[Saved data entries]

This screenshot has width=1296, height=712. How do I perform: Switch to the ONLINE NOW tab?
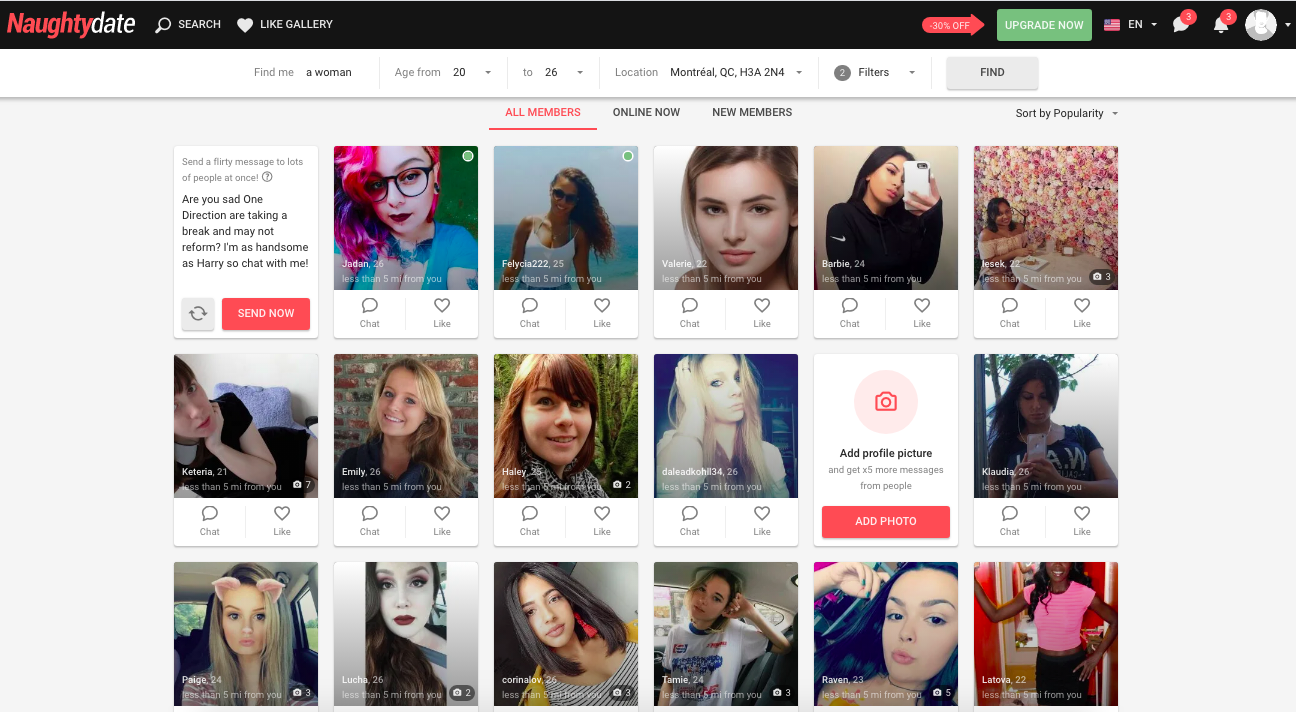point(645,112)
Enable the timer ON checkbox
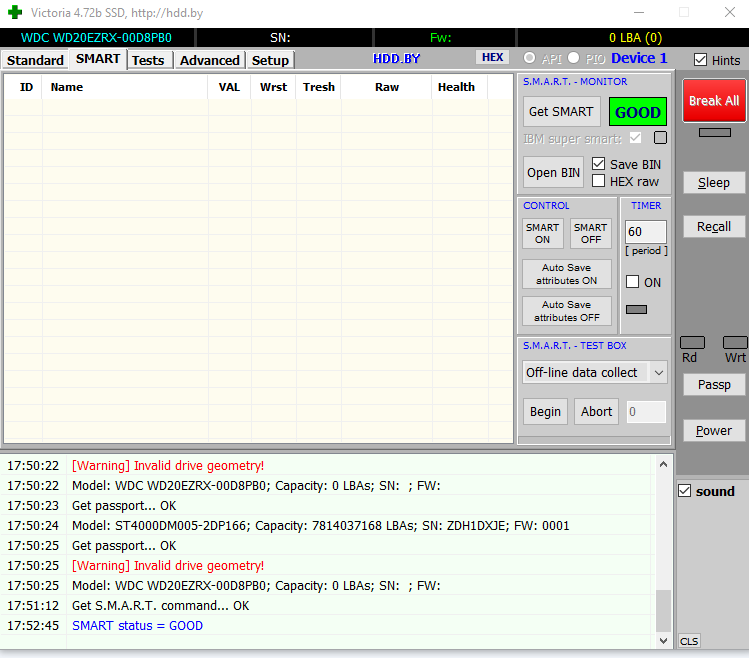Screen dimensions: 749x658 click(x=632, y=282)
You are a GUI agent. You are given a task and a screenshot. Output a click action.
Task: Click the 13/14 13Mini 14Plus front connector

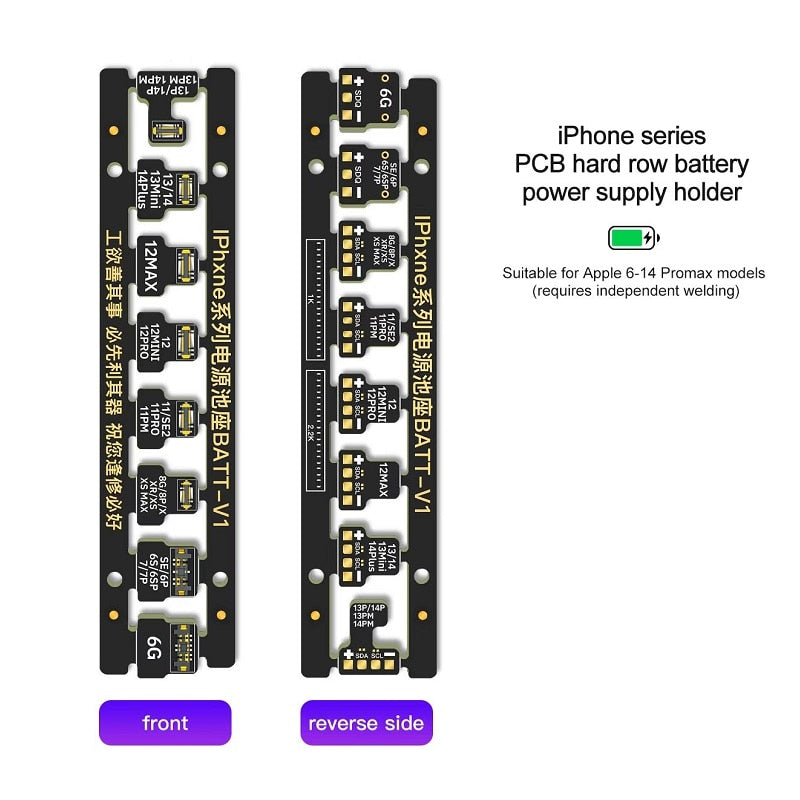click(x=167, y=189)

_EXERCISE DIRECTIONS_: Begin at the line containing "You are a GUI" and stop at the final line of the data. Retype those lines exactly, without the pictures.

_EXERCISE ANSWER_:
You are a GUI agent. You are given a task and a screenshot. Output a click action.
Task: Click the 13/14 13Mini 14Plus front connector

click(x=167, y=189)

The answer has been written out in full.